It's January 10. Do you know where your Obamacare replacement bill is?

No? Well, don't freak out.

Of course, you are being advised to freak out, mostly by people who don't want Obamacare to be repealed. They want you to believe that disagreement within GOP ranks about how to go about repealing and replacing the little-lamented law demonstrates a Republican inability or unwillingness to govern. Maybe both.

This is, to quote a great man, pure applesauce. "The GOP doesn't have a plan" might be the silliest talking point the left has about Republicans and Obamacare, and there's a great deal of competition for that title. What the GOP doesn't have is unity about which approach to take. This is -- for those of you born yesterday -- something that happens quite often in legislatures regarding contentious topics.

The aged among you may even recall that Democrats circa 2009 lacked unity about what Obamacare ought to look like in the first place. Would there be a public option? Or only a public option, the dread "Medicare for all"? Would there be an individual mandate? How should it be enforced? Even once these disagreements were mostly ironed out, there were holdouts among the Democratic caucus. There were the now-extinct "Blue Dogs" with concerns about abortion language. It took the "Cornhusker Kickback" to win over Sen. Ben Nelson of Nebraska, the "Louisiana Purchase" to secure the vote of that state's Sen. Mary Landrieu, and various other carve-outs and slush funds to bring the likes of Sens. Bernie Sanders and Carl Levin on board.

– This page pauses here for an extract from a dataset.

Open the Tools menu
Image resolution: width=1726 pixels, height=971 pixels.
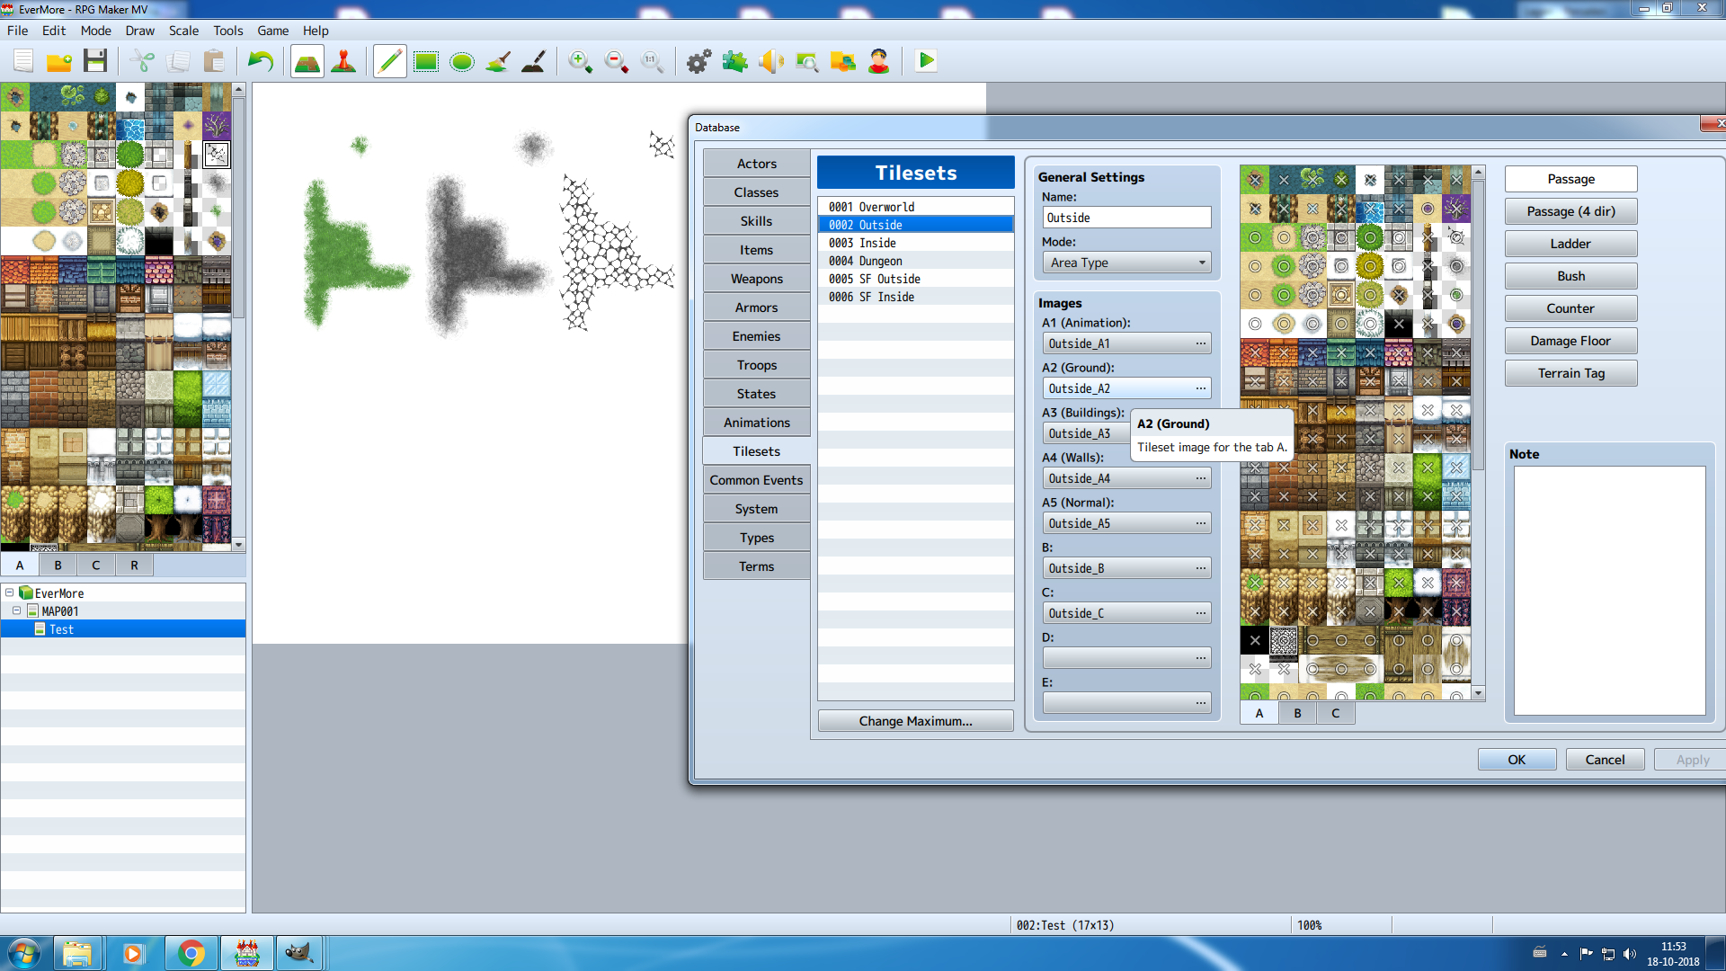(227, 31)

Note that all of this took place months after the inauguration of a man who campaigned on making health reform a priority. I don't recall any breathless "where's the plan?" jeremiads before Barack Obama had even taken the oath of office.

Yet, 10 days before Donald Trump succeeds him, that's what we're getting about the lack of a concrete plan. The critics contend congressional Republicans have had seven years to come up with a plan, which is true as far as it goes. Then again, not all congressional Republicans have been in office the past seven years -- and those who have been there, at least for part of the time, have come up with plans, some of which are still being considered. Let's also not forget the biggest newcomer to Washington of all, the one who not only is essential to repeal and replace but whose approval of the eventual plan is mandatory because he will be associated with it until the end of time, is Trump himself.

There never was "a" Republican plan the past seven years because there was no Republican president. Whenever a Republican president was elected, that person was going to demand to have a lot of input into the process, and rightly so. There was never going to be "a" Republican plan without that person.

And that person, Trump, won't be president for another week and a half. He campaigned on repealing Obamacare and replacing it, didn't offer much in the way of details for how he'd accomplish that, and won anyway. It can hardly be shocking that he and the new Congress have not yet hammered out what they want to do.

Nor is it particularly surprising that those who are dedicated to stymieing Trump's presidency are at pains to claim he and the GOP are already in disastrous disarray. Newsflash: If Trump and Congress did already have a plan, the very same critics would be saying it was a slapdash arrangement created in haste -- and that this also proved Trump and Congress were incapable of governing.

It's possible the president and Congress won't be able to agree on a plan, which certainly would spell doom for the Republican Party. But the fact they don't already have one as they're just getting started is not cause for alarm.